The Latent Heat of vaporization of a given mass of liquid is, say, L
If we boil said mass of liquid, the vapor phase has a larger volume. Let us assume this increase in volume is ΔV.
Now by the first law of thermodynamics, Q=ΔU+W.
Rearranging, ΔU=Q-W Work(W) is PΔV, where P is the atmospheric pressure.
So is ΔU=L-PΔV?
Or is the latent heat of vaporization(L) = ΔU itself?
The specific latent heat, that is divided by the mass, is (by use of your notation):
$$l=\frac{L}{m}$$ where $m$ is the mass of the substance we are examining.
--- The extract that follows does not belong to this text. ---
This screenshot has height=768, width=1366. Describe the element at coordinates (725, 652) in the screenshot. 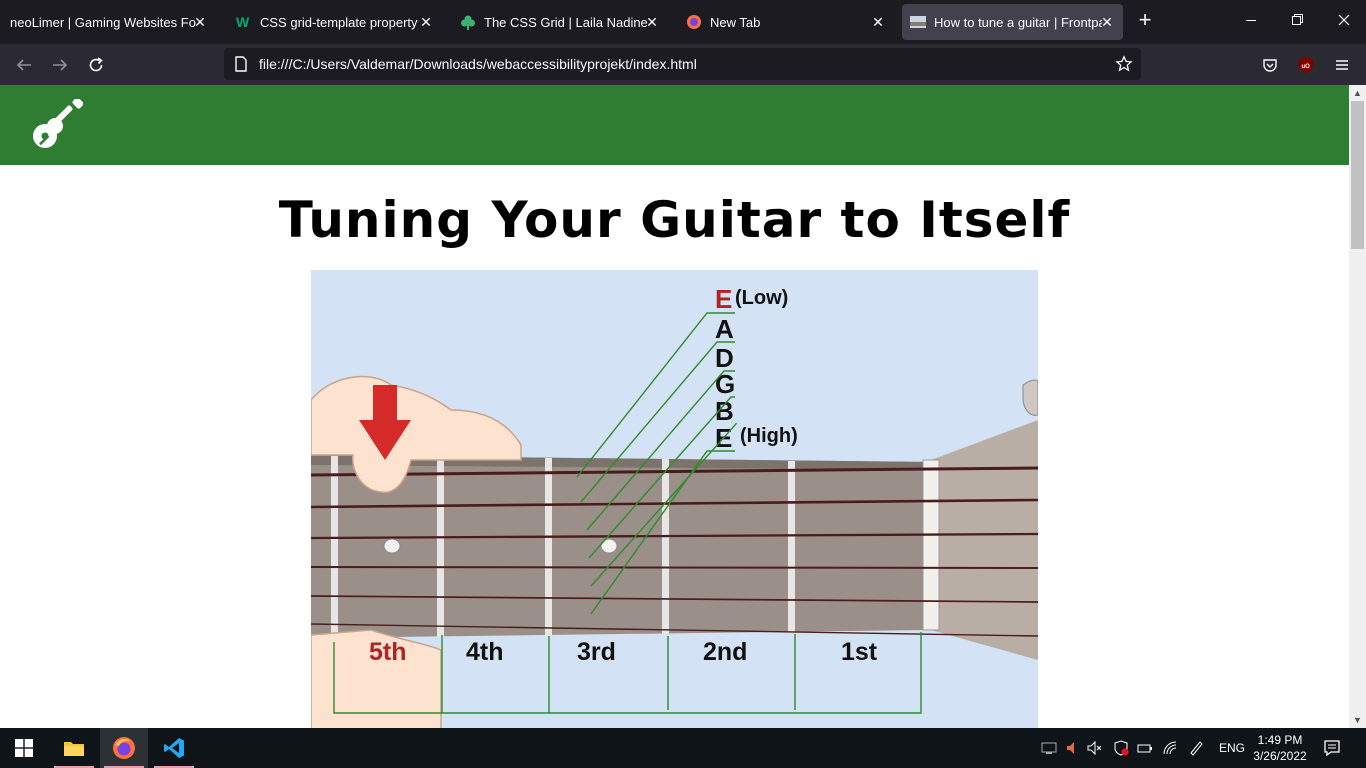

I see `fret-label: 2nd` at that location.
One way to determine the specific latent heat is that it is the difference of enthalpies of the phase transition.
So:
$$l= h''-h'$$
where $h''$ is the enthalpy of the substance when it turned all to vapor (so no more liquid state is present) and $h'$ is when there liquid just starts to boil, so it is all in liquid phase, i.e. before (actually, exactly at the moment) the phase transition starts.
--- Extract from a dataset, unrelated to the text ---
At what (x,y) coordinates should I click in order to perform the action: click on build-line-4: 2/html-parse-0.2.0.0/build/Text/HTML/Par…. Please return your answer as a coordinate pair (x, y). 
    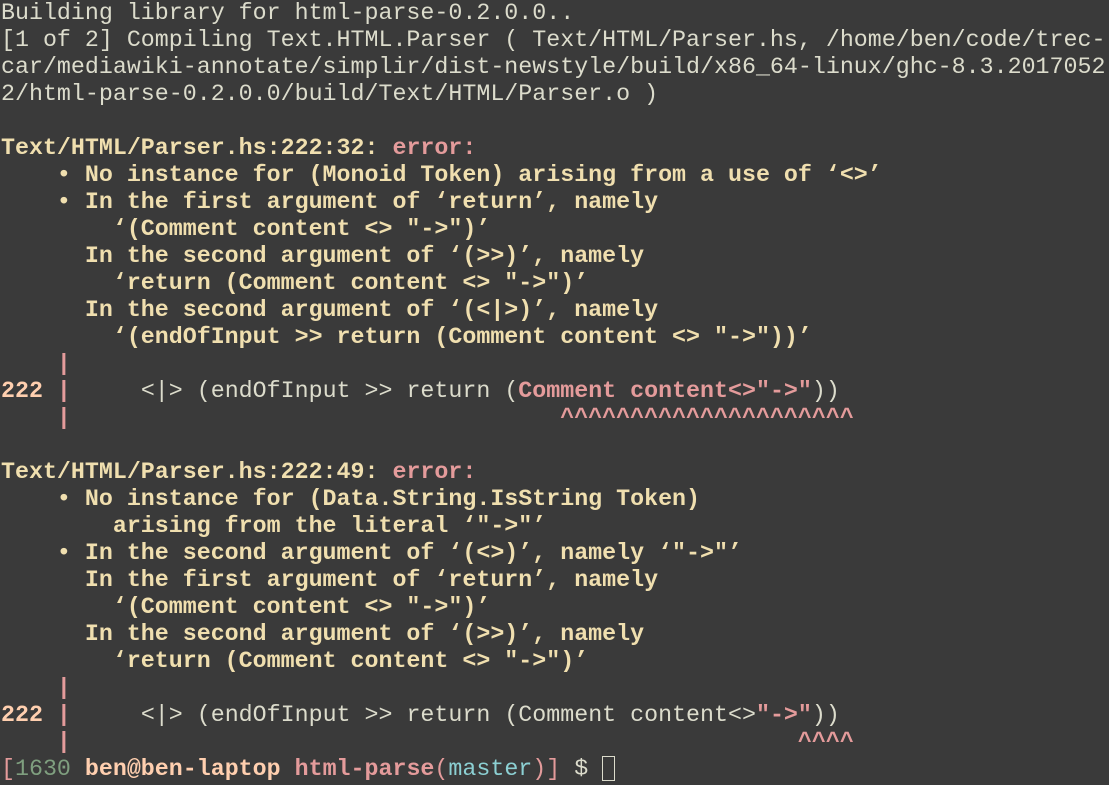
    Looking at the image, I should click on (330, 94).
The change of specific internal energy during the phase change can be provided as:
$$\Delta u= h_{2}-h_{1}-p(v_{2}-p_{1})$$
where terms indexed with $1$ represent the states at the beginning of the process and $2$ represents the end of the process. So the process can start even in a "cold" liquid and end in an "overheated" vapor.
So you can see that your equation:
$$\Delta U = L - p\Delta V$$ could be interpreted as correct, but you have to be more precise when writing equations as to exactly specify the start and the end of the process.